I’ve seen a few more than I expected but still not many. City of Lost children should have gotten a run. ■■■■■■■ awesome film
I’d have Jean de Florette there.
I notice they skipped Last Year at Marienbad.
Thanks Wim, but it’s not the one, the one I liked is Iranian and was made in the 90’s.
Thanks for mentioning Babbette’s Feast, it was a good movie.
I watch too many films I think. I have seen 37 of them.
Cinema Paradisio should be 1 for mine.
Can’t believe Incendies (2010), Head-On (2004) or Departures (2008) weren’t somewhere in there.
There’s something in Italian movies that goes past me. The Bicycle Thieves is one of the few that have scored abullseye.
Not surprised to see Kurosawa well represented.
Life is Beautiful - a glaring omission. Akira (anime) & A Touch of Zen worthy of top 100 status.
Edit: Departures (which I recently watched & mentioned a few weeks ago).
l have on DVD or have seen just over 40 of these. I agree with Seven Samurai for #1.
I’ve seen about 34 over the years. There are a few I think I saw but I can’t be sure. I’d definitely put in Babette’s Feast and quite a few others, starting with Un coeur en hiver (A Heart in Winter) and Round Midnight.
I was surprised it wasn’t on the list. Maybe like me they did not like it.
I would place ‘Life is Beautiful’ in the top 10 on that list. I’m not embarrassed to admit that it was the first movie that left me in a sobbing mess. What didn’t you like about it, @miss_ellie?
I thought they story was a nice one, but it was silly and I didn’t find it believable even as a fantasy (does that make sense).
I will say though that unfortunately I wasn’t able to watch it with the Italian dialogue (the one I watched was dubbed) may have made a difference.
Like AN says some Italian movies just go past you.
Cheers for your reply.
I actually came to the movie quite late - when my son was still a baby. As such, the movie prolly resonated with me from the perspective of a father’s desire to protect his son from the evils of war - regardless of how fanciful (or ingenious) his method. I won’t go into all the other aspects I enjoyed about it. Art is cool like that - very much a matter of personal taste. Thx again.

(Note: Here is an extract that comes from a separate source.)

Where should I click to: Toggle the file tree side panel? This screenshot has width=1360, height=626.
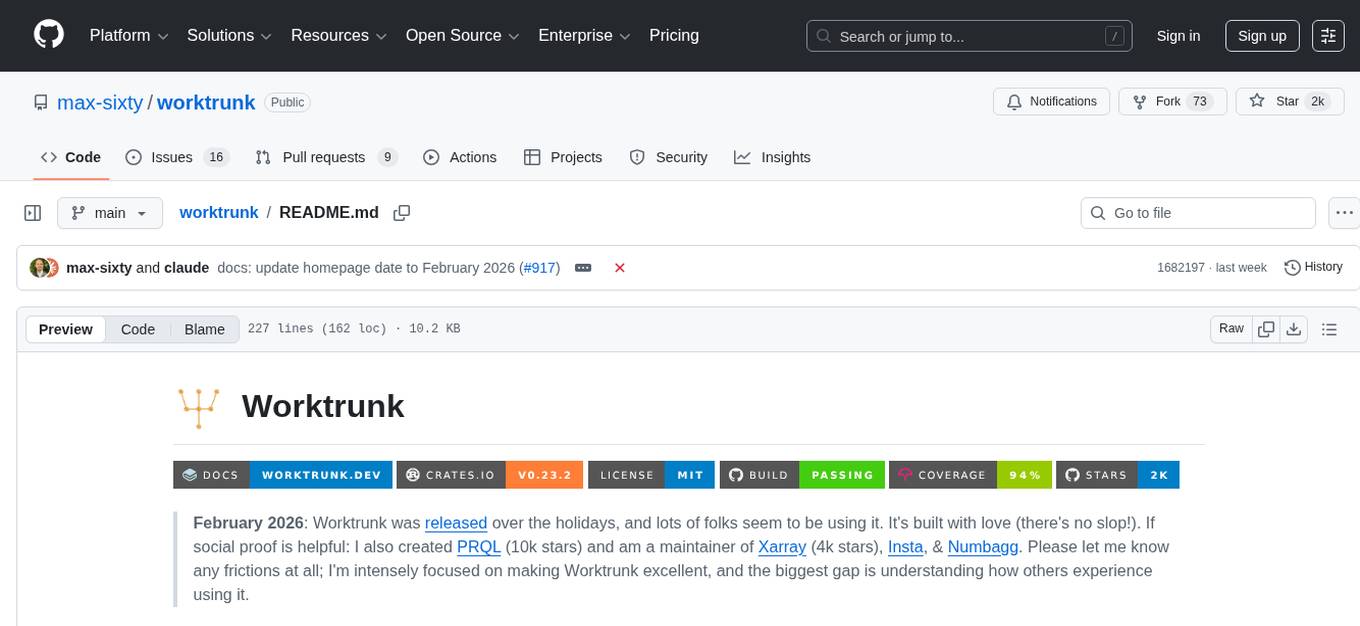[32, 212]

It’s sentimental as ■■■■. I don’t mind the tragic clown trope or even having my heart strings plucked, just not shredded with a metal plectrum.
How did the 3 Colours trilogy fare, that was a fair success in the international market?

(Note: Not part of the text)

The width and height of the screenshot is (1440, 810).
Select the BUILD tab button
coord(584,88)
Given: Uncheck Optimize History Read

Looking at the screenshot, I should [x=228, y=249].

I thought LiB was just tosh! Grotesquely overrated and given credibility because it was yet another holocaust movie.
I thought LiB was actually two films.
And I’d have loved it even without the second part.
If by ‘Head On’ you mean the German-Turkish ‘Gegen die Wand’ - then I wholeheartedly agree. Amazing film - and suprisingly so, I did not expect it to have such an emotional impact on me.
Yep - that’s the one.
I was in Melbourne for a few days this week so took the opportunity to get my arthouse on by going to Roma down at the Classic in Elsternwick. It’s a Mexican film, made by Alfonso Cuarón, who had a big part, usually as writer, in Gravity, Y Tu Mama and Children of Men.
This was essentially a season of his life over the new year of 1970-71 in Mexico City as one of three children of a Mexican doctor and his wife, who have two maids, Cleo and Adela. The maids tend to talk in an indigenous dialect, while nearly everyone else speaks Spanish (or on occasion English). Quite a few things happen, and despite the humdrum sort of description, things keep happening and the film is never boring.
It’s filmed entirely in black and white and the cinematography of Mexico City of 50 years ago is well done (unless of course, Mexico City is still like that). I also didn’t realise there were such violent protests happening at the time, although of course there were lots of ructions in the US and Europe around that time. See The Dreamers with Eva Green for the student riots in Paris.
Well worth a look for those who enjoy these sorts of film. I enjoyed it quite a lot.
The block where the family lives is interesting. There’s sort of a drive in section which opens into the house and where the dog is kept. One little side feature are the monstrous barkers’ eggs that always seem to be in the area.They often park there, and it’s a trifle squeezy on either side of the car.
I liked it too. The thing I liked most was the photography. The camera was mounted throughout on a tripod or a dolly (with the possible exception of one scene) and for the most part stationary, and the shots were very carefully composed so that as you looked at different parts of the screen you saw different things happening. The style of the film was simply to observe, without comment. There was no music apart from people listening to the radio and things like that.
I kept being reminded of 4 Months 3 Weeks 2 Days, a Romanian film from about 10 years ago. It had the same completely neutral, observational style. I think it was better than Roma. For all its good points, Roma seemed to me to be just a bit slick.